▸ Requirement:
Check every line of the entries for "computer", and copy the lines that hold it.

▸ Exercise material:
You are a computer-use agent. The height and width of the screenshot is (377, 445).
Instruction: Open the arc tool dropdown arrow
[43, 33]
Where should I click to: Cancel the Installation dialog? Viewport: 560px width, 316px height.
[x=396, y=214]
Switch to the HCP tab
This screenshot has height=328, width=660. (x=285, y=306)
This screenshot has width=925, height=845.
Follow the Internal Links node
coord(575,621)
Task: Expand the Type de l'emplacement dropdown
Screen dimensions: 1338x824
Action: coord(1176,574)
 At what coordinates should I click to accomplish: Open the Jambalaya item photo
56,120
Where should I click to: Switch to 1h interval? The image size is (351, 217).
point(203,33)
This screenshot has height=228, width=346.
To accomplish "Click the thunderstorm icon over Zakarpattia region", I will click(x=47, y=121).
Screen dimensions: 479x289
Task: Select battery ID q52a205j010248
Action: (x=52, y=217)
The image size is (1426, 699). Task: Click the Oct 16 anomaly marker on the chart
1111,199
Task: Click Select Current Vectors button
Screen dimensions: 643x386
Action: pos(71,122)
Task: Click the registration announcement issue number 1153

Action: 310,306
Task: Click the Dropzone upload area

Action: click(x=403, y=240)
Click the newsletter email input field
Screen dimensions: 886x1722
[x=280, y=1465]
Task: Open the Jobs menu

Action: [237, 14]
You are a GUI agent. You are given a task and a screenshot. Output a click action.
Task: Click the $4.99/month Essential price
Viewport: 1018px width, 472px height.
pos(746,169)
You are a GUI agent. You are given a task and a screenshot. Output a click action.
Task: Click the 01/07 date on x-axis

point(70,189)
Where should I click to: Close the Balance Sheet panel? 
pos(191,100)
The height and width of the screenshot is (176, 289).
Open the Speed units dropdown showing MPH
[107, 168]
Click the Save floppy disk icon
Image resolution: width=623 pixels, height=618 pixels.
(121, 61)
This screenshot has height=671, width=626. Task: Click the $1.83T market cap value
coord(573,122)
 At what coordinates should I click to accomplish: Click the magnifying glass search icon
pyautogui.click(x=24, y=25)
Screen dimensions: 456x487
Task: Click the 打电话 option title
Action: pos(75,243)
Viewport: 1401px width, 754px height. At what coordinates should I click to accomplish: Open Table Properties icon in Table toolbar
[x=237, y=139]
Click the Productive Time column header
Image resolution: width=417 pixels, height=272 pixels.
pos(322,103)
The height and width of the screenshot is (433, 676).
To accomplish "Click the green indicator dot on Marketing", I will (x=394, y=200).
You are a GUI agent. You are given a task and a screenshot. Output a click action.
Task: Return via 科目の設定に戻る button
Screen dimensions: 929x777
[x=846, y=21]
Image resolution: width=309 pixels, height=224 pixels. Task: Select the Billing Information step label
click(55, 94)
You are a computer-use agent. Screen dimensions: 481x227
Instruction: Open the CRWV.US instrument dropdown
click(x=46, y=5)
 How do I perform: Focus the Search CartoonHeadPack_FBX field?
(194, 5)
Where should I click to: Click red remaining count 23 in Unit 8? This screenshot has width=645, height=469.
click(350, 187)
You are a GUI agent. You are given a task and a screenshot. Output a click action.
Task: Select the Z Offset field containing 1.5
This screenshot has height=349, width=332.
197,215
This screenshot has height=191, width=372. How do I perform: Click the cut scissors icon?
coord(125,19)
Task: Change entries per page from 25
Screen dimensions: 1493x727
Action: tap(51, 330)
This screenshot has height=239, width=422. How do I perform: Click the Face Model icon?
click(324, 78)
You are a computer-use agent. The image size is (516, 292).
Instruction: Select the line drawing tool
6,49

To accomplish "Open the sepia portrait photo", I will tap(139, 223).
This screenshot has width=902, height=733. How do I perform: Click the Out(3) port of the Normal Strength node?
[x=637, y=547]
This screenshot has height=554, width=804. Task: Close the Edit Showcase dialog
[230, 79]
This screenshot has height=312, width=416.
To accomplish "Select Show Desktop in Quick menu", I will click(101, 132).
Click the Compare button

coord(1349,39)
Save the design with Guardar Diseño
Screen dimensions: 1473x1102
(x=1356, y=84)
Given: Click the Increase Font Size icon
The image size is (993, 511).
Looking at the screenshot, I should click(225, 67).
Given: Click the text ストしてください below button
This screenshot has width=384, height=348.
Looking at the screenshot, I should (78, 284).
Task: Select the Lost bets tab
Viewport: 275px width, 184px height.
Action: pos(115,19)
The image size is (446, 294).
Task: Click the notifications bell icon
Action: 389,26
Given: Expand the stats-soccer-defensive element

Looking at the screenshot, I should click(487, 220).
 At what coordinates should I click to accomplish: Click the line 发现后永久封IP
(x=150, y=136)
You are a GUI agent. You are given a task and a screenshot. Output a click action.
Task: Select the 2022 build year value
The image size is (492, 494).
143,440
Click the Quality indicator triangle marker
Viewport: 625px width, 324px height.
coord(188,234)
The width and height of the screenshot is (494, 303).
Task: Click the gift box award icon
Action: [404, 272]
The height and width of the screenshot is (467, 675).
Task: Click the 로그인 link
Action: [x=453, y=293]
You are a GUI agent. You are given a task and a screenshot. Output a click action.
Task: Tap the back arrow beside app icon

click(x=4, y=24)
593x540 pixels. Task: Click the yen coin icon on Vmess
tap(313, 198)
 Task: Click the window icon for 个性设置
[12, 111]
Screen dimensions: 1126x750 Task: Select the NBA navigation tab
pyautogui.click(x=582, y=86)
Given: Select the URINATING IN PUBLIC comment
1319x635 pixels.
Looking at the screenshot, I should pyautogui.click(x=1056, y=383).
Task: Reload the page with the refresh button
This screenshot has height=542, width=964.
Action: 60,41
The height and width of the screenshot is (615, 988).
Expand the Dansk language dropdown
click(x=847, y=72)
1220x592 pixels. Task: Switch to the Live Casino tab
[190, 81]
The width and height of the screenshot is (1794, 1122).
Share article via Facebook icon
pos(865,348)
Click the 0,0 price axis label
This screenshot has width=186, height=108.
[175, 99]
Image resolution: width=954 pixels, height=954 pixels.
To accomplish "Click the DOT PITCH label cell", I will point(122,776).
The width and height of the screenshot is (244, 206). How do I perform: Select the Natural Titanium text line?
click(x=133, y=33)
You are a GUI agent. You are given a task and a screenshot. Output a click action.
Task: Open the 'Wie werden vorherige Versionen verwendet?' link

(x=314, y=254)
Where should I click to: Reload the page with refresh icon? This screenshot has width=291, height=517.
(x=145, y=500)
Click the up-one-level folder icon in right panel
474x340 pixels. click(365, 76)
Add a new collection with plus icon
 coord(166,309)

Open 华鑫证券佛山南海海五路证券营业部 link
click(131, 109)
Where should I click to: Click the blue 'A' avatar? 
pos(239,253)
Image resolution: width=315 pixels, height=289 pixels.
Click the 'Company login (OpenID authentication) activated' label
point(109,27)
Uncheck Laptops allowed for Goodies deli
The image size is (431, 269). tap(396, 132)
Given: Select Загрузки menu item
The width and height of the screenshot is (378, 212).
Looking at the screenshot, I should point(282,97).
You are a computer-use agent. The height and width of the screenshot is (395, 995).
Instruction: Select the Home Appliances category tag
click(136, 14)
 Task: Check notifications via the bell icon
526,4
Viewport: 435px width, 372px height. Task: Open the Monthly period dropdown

▸ Answer section:
You are a computer-use agent. The height and width of the screenshot is (377, 445).
You are a computer-use agent. Screen dimensions: 481x227
You are a computer-use agent. The image size is (516, 292).
You are a computer-use agent. The height and width of the screenshot is (395, 995).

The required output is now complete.